Players beyond governmental agencies and law enforcement, such as journalists, researchers, or non-profit organizations, face even more challenges when dealing with social media data. Stieglitz et al. [18] point out that the volume of data was most often cited as a challenge by researchers. Wang and Ye [19] coin the term mining when summarizing common techniques for social media analytics in natural disaster management.

The social impact of misusing large sets of data is well-known. Blanchette and Johnson [20] explain how data retention threatens the social concept of forgetfulness. Recent incidents of contact tracing data misuse of German Police [2] and the Cambridge Analytica scandal [21] are two examples of how retended data can be misappropriated. Incidents such as these make users of social media services start to realize that all of their data are not just used for their initial purpose. They learn that there are entities out there who have the power to gain access to gathered datasets and the impertinence to abuse them. The Chilling effect is used to describe the consequences of peoples slowly increasing self-discipline and restriction of their communication behavior due to becoming aware of digital surveillance and panopticism [22], as found by Büchi et al. [23]. It is of concern that people tend to retreat from public social media services in favor of closed, “antisocial” messaging groups [24], Wilson [25].

However, social media data can not only be used to gain knowledge and, thus, power over society. Social media data analytics in disaster management is an example for positive reuse of social media data, but also an example for the direct dependence on it. The work of humanitarian organizations relies on publicly available data, that is authentic and relevant. In particular, VOSTs depend on public availability of social media data [26]. Therefore, the gradual retreat of users from social media services must be prevented.

2.3. Geocode Systems

The concept presented in this paper includes utility of the geocode identification concept geohash [27]. Similar to a quad tree [28], a geohash is a spatial data structure used to represent a certain area on the globe in an alphanumeric representation. The structure is based on a hierarchical discrete grid of four areas, that alternately follow the Z-order-curve function [29]. The size of the area depends on the precision specified by the length of the geohash.

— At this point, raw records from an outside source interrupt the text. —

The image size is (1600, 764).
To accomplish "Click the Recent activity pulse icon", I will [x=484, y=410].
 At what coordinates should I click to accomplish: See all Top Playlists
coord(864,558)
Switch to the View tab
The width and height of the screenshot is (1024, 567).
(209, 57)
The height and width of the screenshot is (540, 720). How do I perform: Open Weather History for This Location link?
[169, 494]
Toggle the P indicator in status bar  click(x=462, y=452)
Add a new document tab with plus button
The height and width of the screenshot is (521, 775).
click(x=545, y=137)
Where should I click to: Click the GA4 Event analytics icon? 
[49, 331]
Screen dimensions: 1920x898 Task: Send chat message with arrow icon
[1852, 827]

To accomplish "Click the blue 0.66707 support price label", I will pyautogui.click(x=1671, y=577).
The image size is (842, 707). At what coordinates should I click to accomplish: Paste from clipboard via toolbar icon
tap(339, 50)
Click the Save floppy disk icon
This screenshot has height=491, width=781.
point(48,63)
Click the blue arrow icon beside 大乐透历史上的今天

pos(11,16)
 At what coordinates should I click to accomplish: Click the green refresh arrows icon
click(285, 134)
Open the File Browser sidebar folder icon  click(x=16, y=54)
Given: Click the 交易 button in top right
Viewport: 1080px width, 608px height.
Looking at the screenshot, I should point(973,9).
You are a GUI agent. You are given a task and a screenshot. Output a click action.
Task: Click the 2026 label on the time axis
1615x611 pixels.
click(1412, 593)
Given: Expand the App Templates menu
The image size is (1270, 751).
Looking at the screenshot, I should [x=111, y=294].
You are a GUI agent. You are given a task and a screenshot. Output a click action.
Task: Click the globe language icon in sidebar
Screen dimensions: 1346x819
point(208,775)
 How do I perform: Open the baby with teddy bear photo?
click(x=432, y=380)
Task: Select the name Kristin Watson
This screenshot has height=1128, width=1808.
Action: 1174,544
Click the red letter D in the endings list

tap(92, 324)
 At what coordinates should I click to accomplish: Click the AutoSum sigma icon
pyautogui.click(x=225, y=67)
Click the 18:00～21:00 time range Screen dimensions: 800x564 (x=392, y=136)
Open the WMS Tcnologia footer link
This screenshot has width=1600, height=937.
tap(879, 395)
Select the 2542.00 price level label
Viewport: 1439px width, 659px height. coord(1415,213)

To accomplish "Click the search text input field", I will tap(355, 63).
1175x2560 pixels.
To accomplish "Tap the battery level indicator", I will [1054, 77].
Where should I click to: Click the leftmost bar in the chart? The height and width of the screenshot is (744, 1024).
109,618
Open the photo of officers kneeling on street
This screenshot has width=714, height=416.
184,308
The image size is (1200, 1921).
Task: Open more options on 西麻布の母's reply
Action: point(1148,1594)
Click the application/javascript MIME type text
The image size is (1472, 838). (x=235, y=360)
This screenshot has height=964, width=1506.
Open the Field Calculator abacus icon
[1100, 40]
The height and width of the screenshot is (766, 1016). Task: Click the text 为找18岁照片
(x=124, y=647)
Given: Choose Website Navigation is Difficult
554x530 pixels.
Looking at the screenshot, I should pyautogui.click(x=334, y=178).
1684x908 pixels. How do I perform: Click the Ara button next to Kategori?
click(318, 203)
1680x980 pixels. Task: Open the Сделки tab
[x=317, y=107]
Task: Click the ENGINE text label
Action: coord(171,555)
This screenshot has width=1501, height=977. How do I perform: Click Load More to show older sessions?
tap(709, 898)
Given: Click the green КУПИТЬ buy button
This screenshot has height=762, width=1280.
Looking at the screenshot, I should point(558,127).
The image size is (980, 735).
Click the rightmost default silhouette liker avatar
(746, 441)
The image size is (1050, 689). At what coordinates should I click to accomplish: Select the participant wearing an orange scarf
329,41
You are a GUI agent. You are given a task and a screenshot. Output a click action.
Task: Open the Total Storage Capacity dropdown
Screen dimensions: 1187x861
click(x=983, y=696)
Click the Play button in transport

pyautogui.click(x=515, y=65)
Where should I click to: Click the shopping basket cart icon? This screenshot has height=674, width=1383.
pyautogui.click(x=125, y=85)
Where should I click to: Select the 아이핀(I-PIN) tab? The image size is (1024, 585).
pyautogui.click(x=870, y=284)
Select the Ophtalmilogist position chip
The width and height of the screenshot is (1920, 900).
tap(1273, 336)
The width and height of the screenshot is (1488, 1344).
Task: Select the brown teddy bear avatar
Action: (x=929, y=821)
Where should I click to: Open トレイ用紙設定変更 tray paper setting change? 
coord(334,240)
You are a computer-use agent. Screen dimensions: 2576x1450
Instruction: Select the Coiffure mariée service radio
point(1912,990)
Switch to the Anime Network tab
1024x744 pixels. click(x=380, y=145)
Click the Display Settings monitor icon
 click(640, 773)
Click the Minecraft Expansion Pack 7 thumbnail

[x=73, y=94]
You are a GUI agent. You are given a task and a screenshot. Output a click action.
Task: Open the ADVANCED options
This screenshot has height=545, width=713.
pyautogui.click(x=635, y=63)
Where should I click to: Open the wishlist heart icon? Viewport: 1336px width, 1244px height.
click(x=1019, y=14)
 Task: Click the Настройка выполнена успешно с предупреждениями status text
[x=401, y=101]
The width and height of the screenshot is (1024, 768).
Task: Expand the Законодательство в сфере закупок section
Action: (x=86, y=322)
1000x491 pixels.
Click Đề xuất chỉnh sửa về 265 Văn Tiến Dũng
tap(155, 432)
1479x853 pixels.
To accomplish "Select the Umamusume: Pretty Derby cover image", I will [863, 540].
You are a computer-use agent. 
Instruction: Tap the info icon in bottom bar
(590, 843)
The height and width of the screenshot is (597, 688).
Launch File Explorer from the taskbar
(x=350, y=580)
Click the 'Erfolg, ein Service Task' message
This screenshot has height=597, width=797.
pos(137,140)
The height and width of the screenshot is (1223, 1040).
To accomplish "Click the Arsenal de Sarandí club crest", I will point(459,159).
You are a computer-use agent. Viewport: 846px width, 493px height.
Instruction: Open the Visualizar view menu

There is a large range of geocode systems available. While many of them are tied to a certain scope, e.g., postal codes, there is a list of general scope systems. Among those, some of them are restricted by patents or tied to administrative divisions, defining, e.g., only country codes, such as DE or UK, which lacks enough flexibility to define area sizes. Within the remaining general grid-based geocode systems are geohashes, Google’s “Plus codes” [30] and Yahoo’s now deprecated “Where on earth ID” [31]. Because their representation is a simple string, their creation unambiguous and their implementation independent of a private company, we decided to use geohashes as geocode system for the representation of spatial information in our concept.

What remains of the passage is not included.